▶ Page excerpt:
Shura members also condemned the United Nation declaration against violence towards women and called Egypt’s signing of it apostasy from Islam.

The upper house of parliament’s Committee on Human Rights said the declaration would allow for abortion, gay marriage, and sexual freedom to spread in Egypt.

“We all know that those behind such declarations have domestic methods for spreading their ideas through women’s rights organisations,” Salafi Asala Party member Adel Afifi said in the committee’s Sunday meeting.

Other members attacked the declaration as an affront to human rights in Middle Eastern countries that are “conservative” and “cannot allow” for homosexuality and premarital sex.

Salafi Al-Nour Party Shura Council member Mohamed Al-Azab called for a distinction between “fairness” and “equality” and said that there should be fairness between men and women but not equality, because the two genders are complimentary not equal.

Meanwhile members of the Shura Council Committee on Defence and National Security attacked Ministry of Interior officials for failing to stop the torching of a Freedom and Justice Party office in Damietta.

▶ Task to complete:
Continue the news report on the Shura Council's committee sessions, starting after its final sentence.

▶ Recorded information:
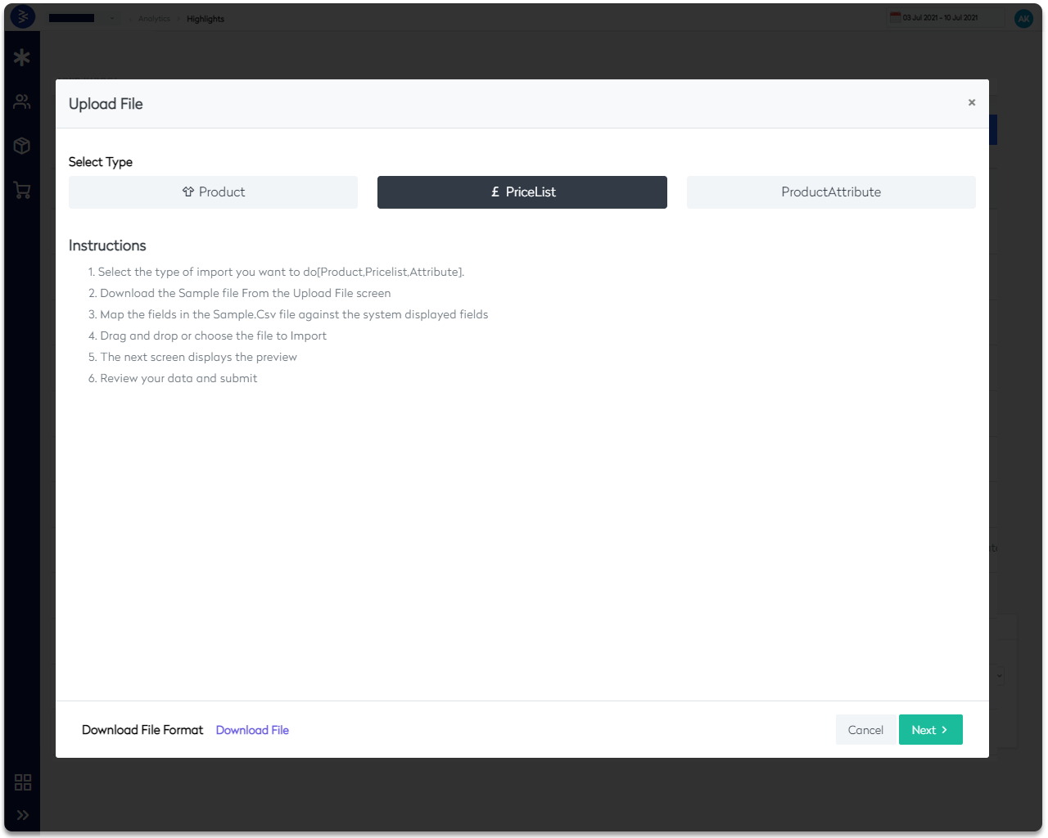Open the date range picker 03 Jul - 10 Jul
Viewport: 1048px width, 838px height.
(x=942, y=16)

▶ Result below:
MPs accused the ministry of housing several officers who remain loyal to the former regime and are working to restore it.

“Those who commit such actions are thugs who know they have backers who will protect them,” Shura Council member Mohamed Awad said, while others called on Minister of Interior Mohamed Ibrahim to resign if he was unable to restore security.

Christian Coucil members presented the committee with videos from the attack on the St. Mark’s Coptic Orthodox Cathedral as mourners were leaving the funeral of victims of earlier sectarian violence in Al-Khasous, Qalyubia.

Parliamentarian Suzy Nashed asked why the perpetrators had not yet been arrested, following a brief argument over the religious identity of people shown carrying weapons in the videos.